[CMake] Packaging a directory with CPack RPM

Ashish Sadanandan ashish.sadanandan at gmail.com
Mon Sep 16 12:11:54 EDT 2019


On Thu, Sep 12, 2019 at 4:57 AM Eric Noulard <eric.noulard at gmail.com> wrote:
>
>
>
> Le jeu. 12 sept. 2019 à 02:27, Ashish Sadanandan <ashish.sadanandan at gmail.com> a écrit :
>>
>> Hello,
>> I'm using CPack to create RPMs for an application. I have this working but the CPack step is quite slow. While investigating this, I noticed that all files in a directory I'm packaging, which contains a large number of small files, is being listed in the spec file.
>>
>> For instance, say I have
>>
>>     set(CPACK_PACKAGING_INSTALL_PREFIX /opt/myapp)
>>     install(DIRECTORY ${CMAKE_BINARY_DIR}/myapp/foo
>>             DESTINATION foo
>>             COMPONENT myapp
>>     )

▸ BRIEF A
List every keyword argument passed to the install command in the CMake mailing list post.
▸ BRIEF B
Render this sentence from the CMake mailing list post in Spanish: "I'm using CPack to create RPMs for an application."
▸ BRIEF C
Write the next part of the CMake mailing list post, picking up right after the install command at its end.

▸ GIVEN MATERIAL
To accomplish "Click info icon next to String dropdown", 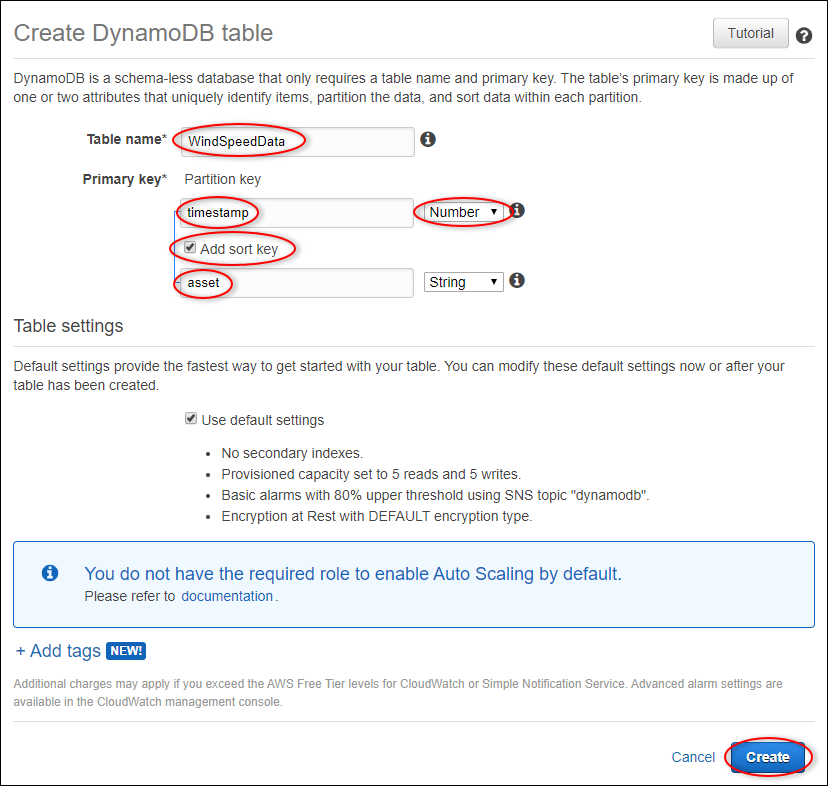I will (517, 281).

▸ RESULT A
DIRECTORY, DESTINATION, COMPONENT

▸ RESULT B
Estoy usando CPack para crear RPM para una aplicación.

▸ RESULT C
>>
>> In the %files section I see
>>
>>     %files
>>     %dir /opt/myapp/foo
>>     " /opt/myapp/foo/file1"
>>     " /opt/myapp/foo/file2"
>>     ...
>>     " /opt/myapp/foo/file60000"
>>
>> If I were writing the spec file by hand, this entire section could be replaced by a single line
>>
>>     %files
>>     /opt/myapp/foo
>
>
> CPack has no idea that the list of files are coming from an installed *directory*, because CPack is not doing the install CMake is.
> Thus CPackRPM and other CPack generators collect all installed bits inside a given [temporary] prefix directory.
>
> Now may be you can tell CPack to ignore some of you installed files/directory by using: CPACK_RPM_USER_FILELIST
>  https://cmake.org/cmake/help/v3.15/cpack_gen/rpm.html#cpack_gen:CPack%20RPM%20Generator
>

Sorry, I should've mentioned in the original email that the files are
required, so ignoring is not what I want.

>
>>
>> RPM will package all files within the directory if you specify the directory under %files (http://ftp.rpm.org/max-rpm/s1-rpm-inside-files-list-directives.html - the "The %dir Directive" section)
>> Is there an option to list just the directory instead of recursively listing all contained files within the directory?
>
>
> AFAIK, No there is not.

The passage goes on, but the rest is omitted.